Après la proclamation et l'annonce de ces divers prix, M. Élie de Beaumont, secrétaire perpétuel, a lerminé la séance par la lecture d'un éloge historique de Louis Puissant, membre de l'Académie des sciences.

ACADÉMIE DES BEAUX-ARTS.

M. Auguste Hesse, membre de l'Académie des beaux-arts, est décédé à Paris le 15 juin 1869.

Dans sa séance du 26 juin, l'Académie des beaux-arts a élu M. Albert Lenoir a la place d'académicien libre vacante par le décès de M. le comte de Rambuteau.

ACADÉMIE DES SCIENCES MORALES ET POLITIQUES.

Dans sa séance du 5 juin l'Académie des sciences morales et politiques a élu M. Valette à la place vacante, dans la section de législation, droit public et jurisprudence, par le décès de M. Troplong.

LIVRES NOUVEAUX.

FRANCE.

Mahâbhârata; X* volume, 1-400 pages, traduction générale de M. Hippolyte Fauche. — La mort subite de M. Hippolyte Fauche a mis un terme prématuré à sa grande entreprise, car il allait achever le dixième volume, quand il a été si brusquement enlevé. Quels que fussent les défauts de son travail, ce n'en élait pas moins un service véritable rendu aux lettres indiennes, et il eût été bien regrettable que ce monument déjà si avancé fût abandonné.

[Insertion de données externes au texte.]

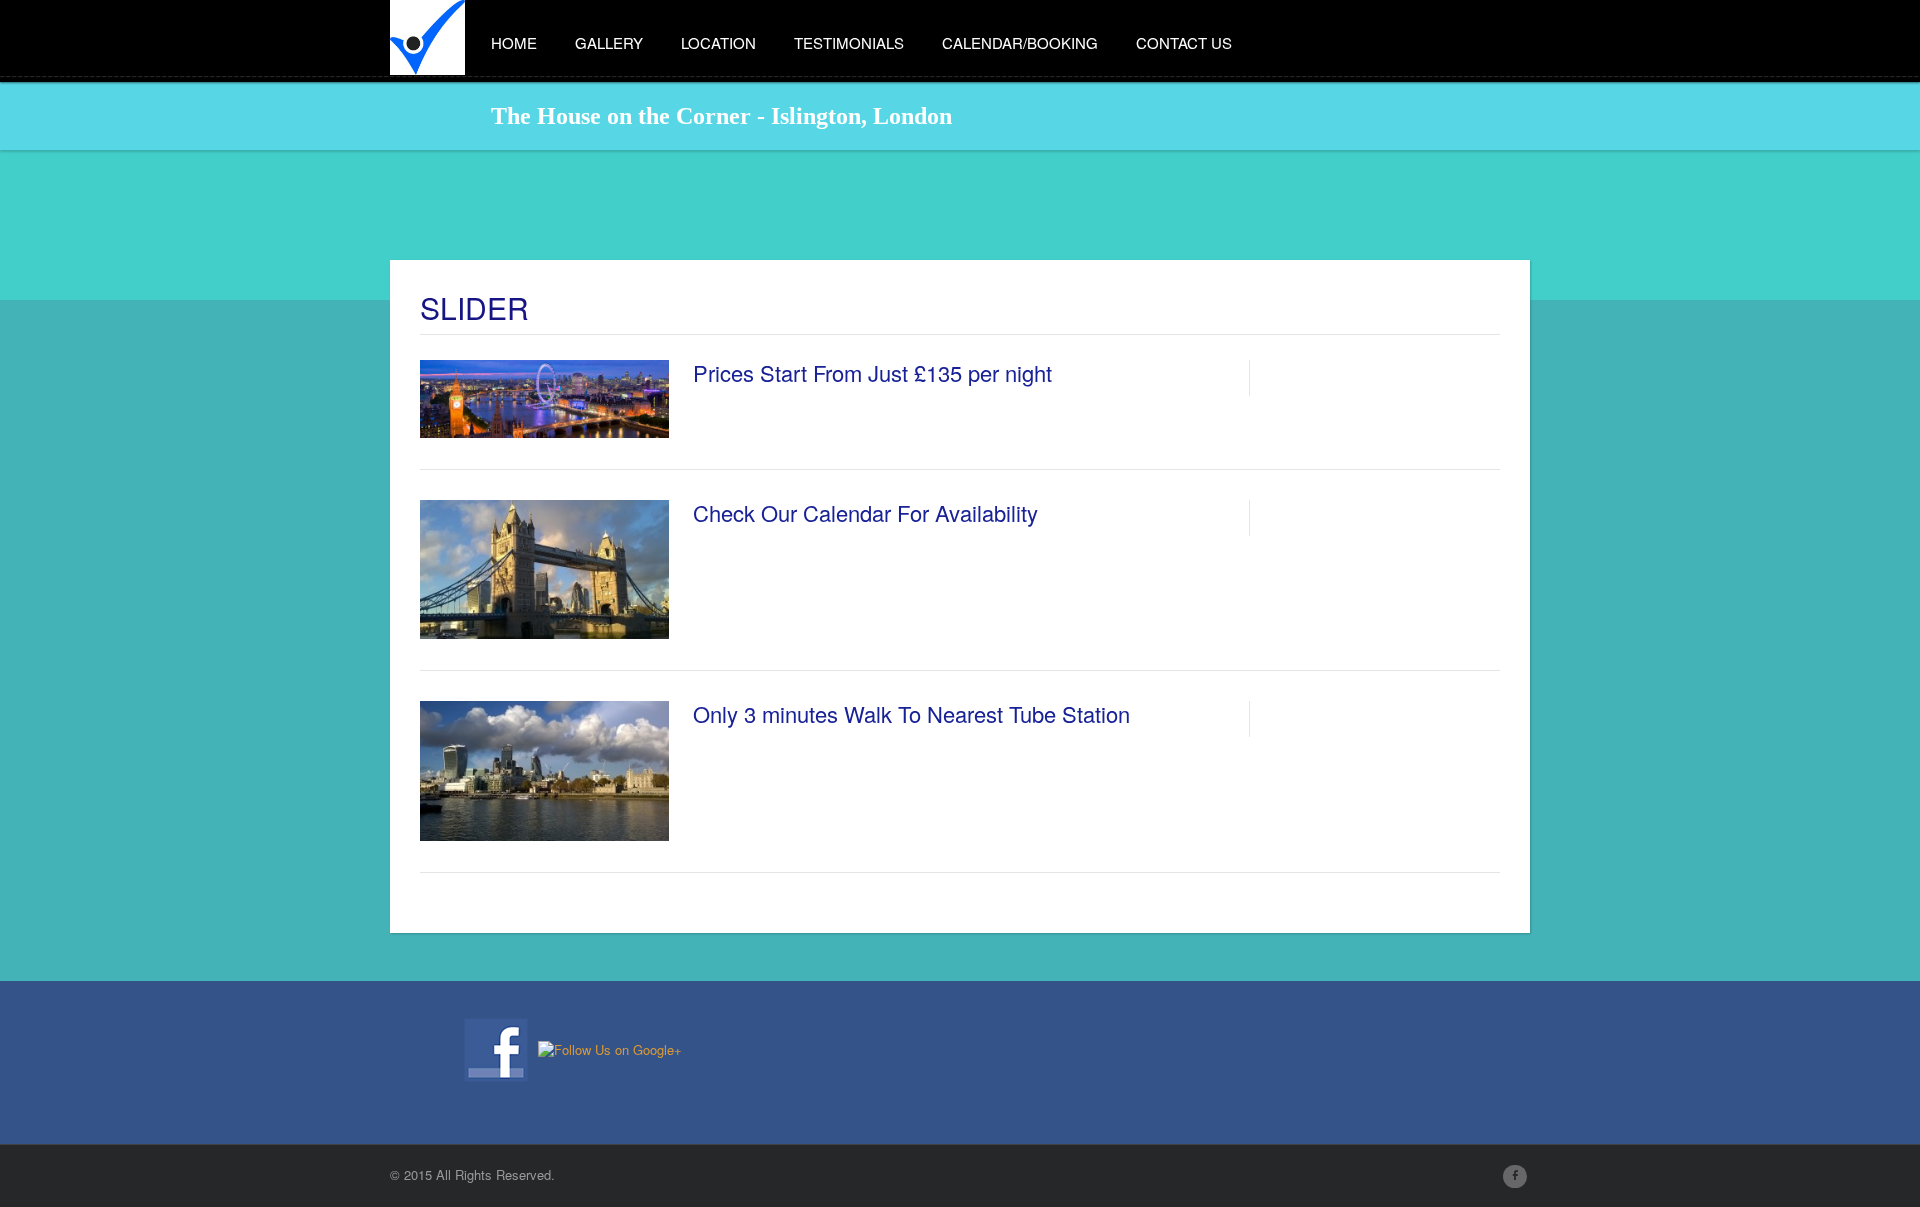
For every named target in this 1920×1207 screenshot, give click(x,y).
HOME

Heureusement nous apprenons que l'œuvre inachevée de M. Hippolyte Fauche sera reprise par un jeune indianiste, M. G. Destailleur, qui se prépare dès longtemps à ces fortes études. Il paraît que M. Destailleur se bornera d'abord à donner ce qui reste du Mahabharata, en continuant les choses où M. Hippolyte Fauche les a laissées. C'est un parti fort sage, et rien n'empêchera M. Destailleur de refaire plus tard les premiers volumes, qui, à bien des égards, sont insuffisants. Mais le plus urgent c'est de traduire les chants qui n'ont pas été traduits, afin que notre langue ait une version complète da grand poëme hindou. C'est six ou sept volumes encore que M. G. Destailleur doit dous donner.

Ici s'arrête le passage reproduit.